For those who want to save their life will lose it, and those who lose their life for my sake, and for the sake of the gospel, will save it. For what will it profit them to gain the whole world and forfeit their life?

Mark 8:35-36

Cyneatha Millsaps

Honoring our history, celebrating the present by Denise Nickel

Denise Nickel is the Central States representative for the Mennonite Women USA board. Denise is a member of Tabor Mennonite Church in Newton, Kansas. She is active with the worship team, children’s ministries, deacon and women’s Group. She is secretary to the principal of Goessel Elementary School. She and her husband, Elton have three children and seven grandchildren.

As I near the completion of eight years on the Mennonite Women USA Board, I have been reflecting. Our programs sometimes change or even end in order for us to grow as an organization. One of these is the Sister Link program, which bridged Sisters in the U.S. with those in Central America. It was time to bring that program to completion and continue those relationships in other ways. Another change is MW USA leadership; the former board chairs and executive directors have been instrumental in shaping our organization. We are now anticipating the gifts that Cyneatha Millsaps, our new executive director will bring.

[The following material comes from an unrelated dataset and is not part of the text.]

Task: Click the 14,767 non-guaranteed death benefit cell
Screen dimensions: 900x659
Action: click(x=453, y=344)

The Sister Care program, developed by Rhoda Keener, former MW USA Executive Director and now Sister Care Director, has gone international. The program has also ministered on our college campuses and Sister Care Enrichment has been developed to take foundational Sister Care seminars to a deeper level. Former executive director, Marlene Bogard, embraced the celebration of MW USA’s Centennial year in a number of ways. One way that MW USA has been visible was the publishing of our history in “Circles of Sisterhood” by Anita Hooley Yoder. It is a must read!

There are a number of women in the Bible we can see as our model for Mennonite women. One of these women is Phoebe. In Romans 16, Paul says that Phoebe has been proven as a leader for others and for him. She was a deacon in her church who exemplified leadership skills, faith, integrity and maturity. Her material wealth was a tool for ministry, as were her personal gifts and abilities. She had a servant’s heart. She gave so that others could grow. Following Phoebe’s example, the MW USA Board strives to discern ways we can help others, whether it is raising money to fund further studies for women theologians through the International Womens’ Fund, sewing wall hangings for the Heartwarmer project with Mennonite Disaster Service, encouraging Conference level women and women’s groups, or giving a prophetic voice through Timbrel and wisdom from the Bible Study Guides and Grapevine. We know from Phoebe’s story that even a small act of service can have a tremendous impact on someone else.

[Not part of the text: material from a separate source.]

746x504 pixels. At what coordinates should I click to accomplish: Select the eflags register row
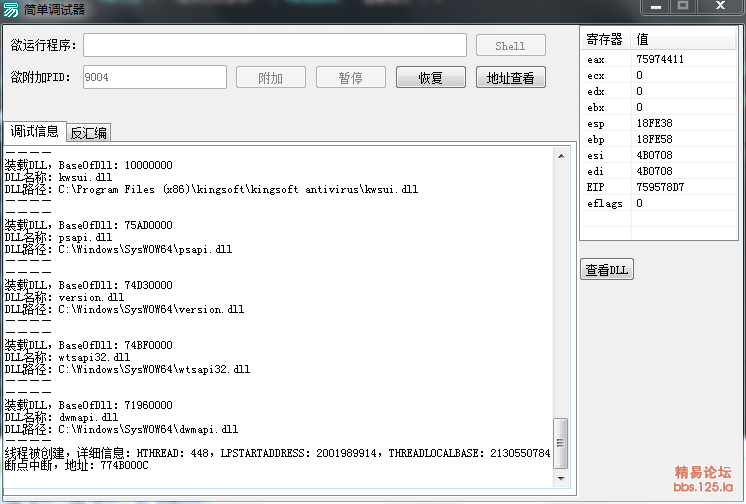click(658, 203)
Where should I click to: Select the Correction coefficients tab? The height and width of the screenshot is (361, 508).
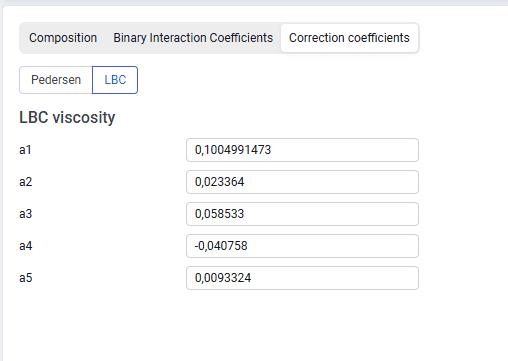point(349,38)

Just like the ministry of Phoebe and other women in the Bible can inspire us, the Mennonite women who came before us have influenced us. If you have read the book “Circles of Sisterhood”, you will have noticed that our history is rich proof that Mennonite Women have NOT been quiet. We are proof that a trail of impressionable footprints have been left behind and have paved a way for the present and those coming in the future. The singer LeAnn Womack has stated, “if we want to be remembered and leave legacies to those whom we’ve touched and will be leaving behind, the difference we can make is showing love, one person at a time.”

Women’s groups have evolved from sewing circles into unique (Sister) Care groups. Some groups have disbanded; some have a new focus, but even those that have disbanded keep some form of service and sisterhood relationships through their church or conference. MW USA strives to provide resources and develop programs that will meet the needs of older women, younger women and the future for girls in a variety of cultures and in many areas of life.